The B.C. Liberal government is ignoring dead forests — a policy that will haunt the Interior economy for decades, Opposition leader Adrian Dix charged Thursday.
“We don’t know key questions about the inventory in our own province. That’s one of the things they learned today at this conference,” Dix told reporters in an interview.
The New Democrat, fresh from a poll that places him as B.C.’s most popular leader, was the keynote speaker at a Western Silviculture Contractors’ Association conference in Kamloops.
Dix said the province is ignoring forests killed by mountain pine beetle that have either not been replanted or have not regrown naturally. Those areas are known in ministry lingo as not sufficiently restocked.
“The Interior will pay a significant price for that.”
Dix said the B.C. Liberals cut B.C. Forest Service staff and reduced research funding, making estimates of not sufficiently restocked areas something like a wild guess. NDP MLAs said the B.C. Forest Practices Board reported that number is about two million hectares of logged forest that is not regrowing.

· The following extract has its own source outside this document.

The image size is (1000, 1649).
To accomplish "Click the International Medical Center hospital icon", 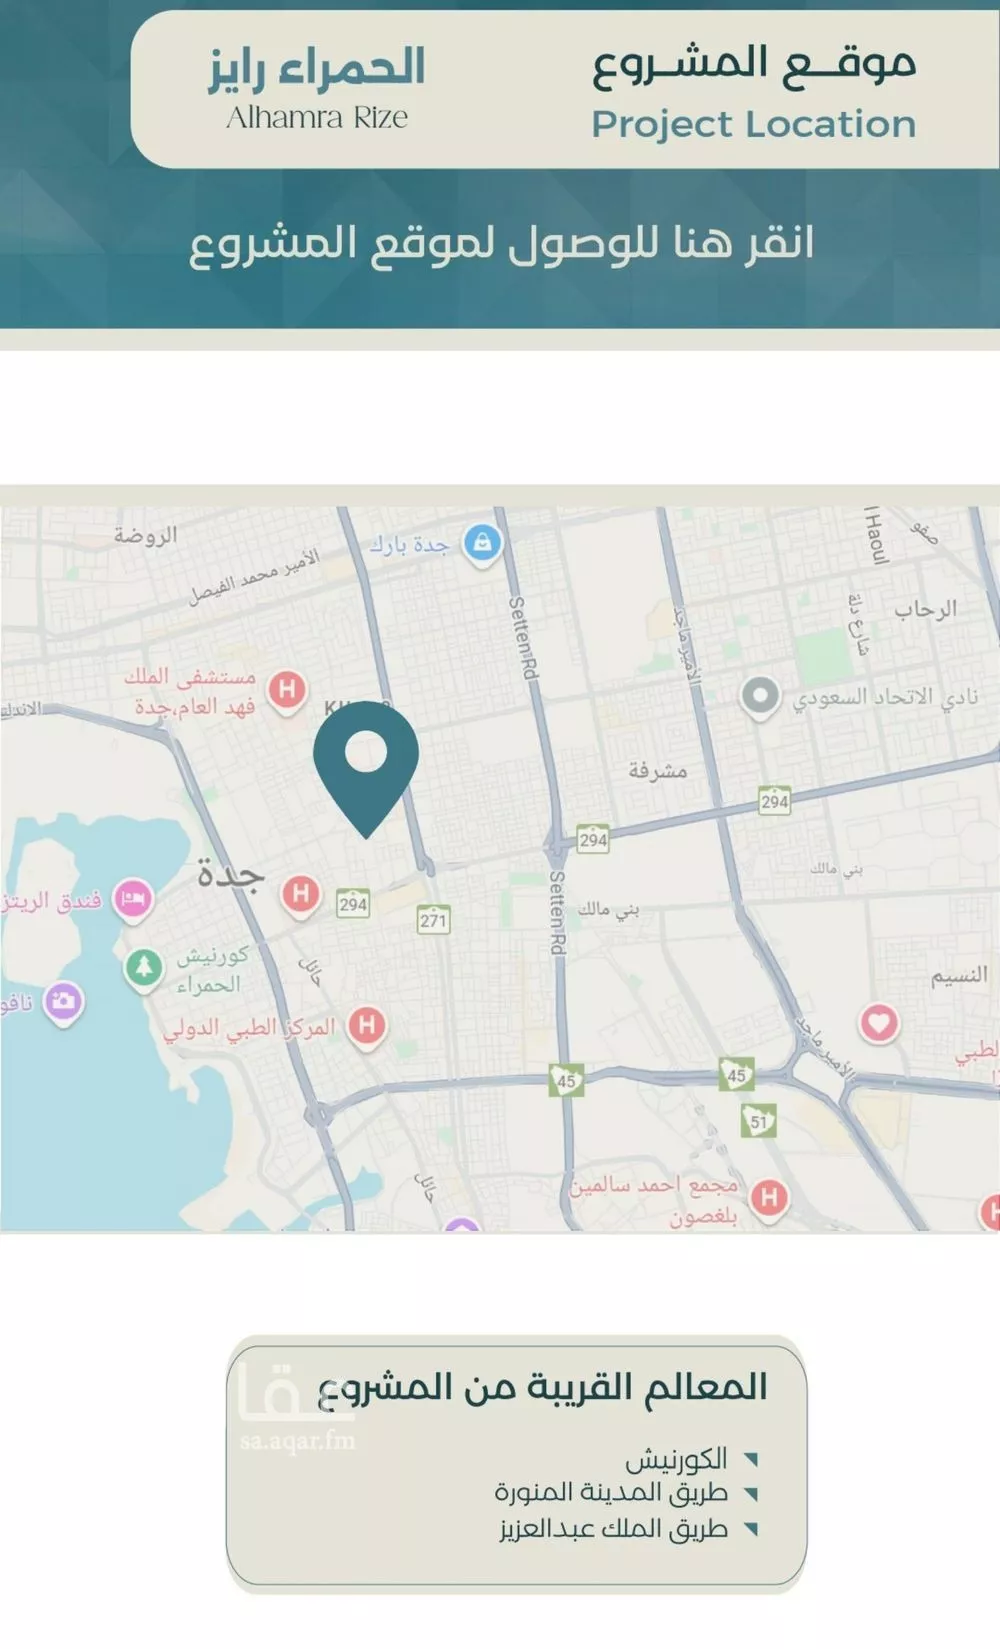I will coord(367,1025).
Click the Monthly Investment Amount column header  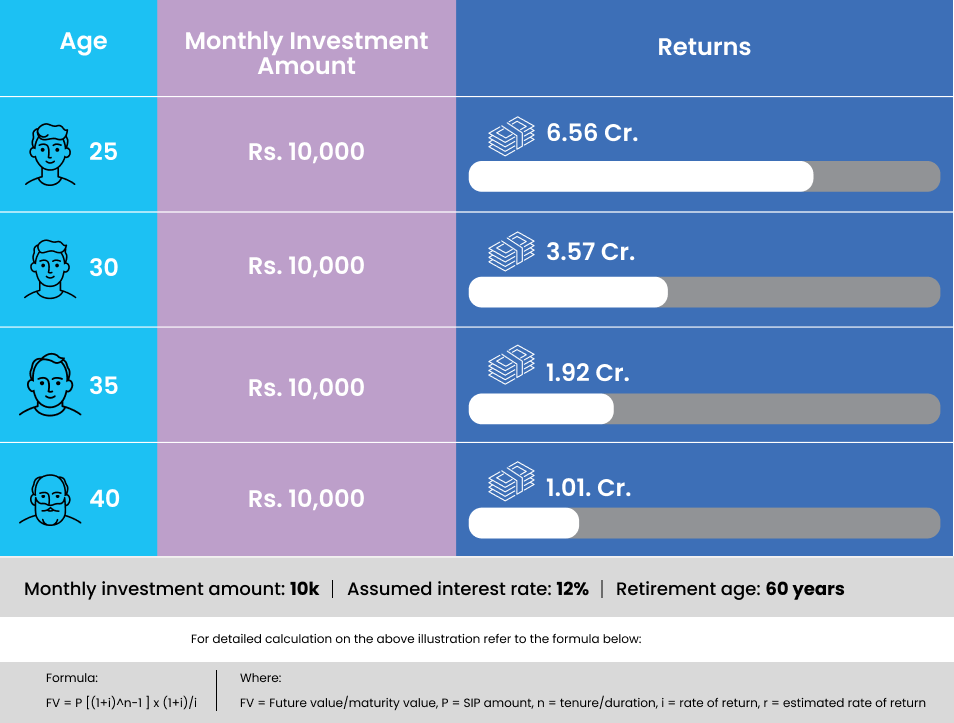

“Pat Bell (former forest minister) said 284,000 (hectares not regrowing). Now they’re saying 715,000. The Forest Practices Board today said two million.”
That failure hurts B.C.’s economy now and for generations, Dix said.
“Government believes if you don’t do an inventory, don’t do research — it doesn’t matter. They’re taking the principle if a tree falls in the forest and no one hears it then it doesn’t make a sound… . That’s not good forest policy.”
Earlier in the day, Jobs Forest and Innovation Minister Pat Bell pledged a $550,000 grant for a human resources strategy for the silviculture industry, which is struggling to recruit and retain workers for the skilled and difficult work of planting, spacing and brushing.
Dix lauded the investment, saying it’s important for the industry to improve its human resources.
But Dix said the Opposition will continue to push the government toward a better forest policy.
“We’re talking about having an industry in 10, 20, 30 years. Right now we seem to have a policy that says ‘all that matters is this year.’”
But Dix said the party is not promising to turn back the forest policy to the decade before the B.C. Liberals. The newly elected government cut rules that tied forests to local communities. Those changes punched a whole in many rural parts of the province, which saw local trees driven to large, centralized mills.
“We have to operate on basis of what is, not what was,” Dix said.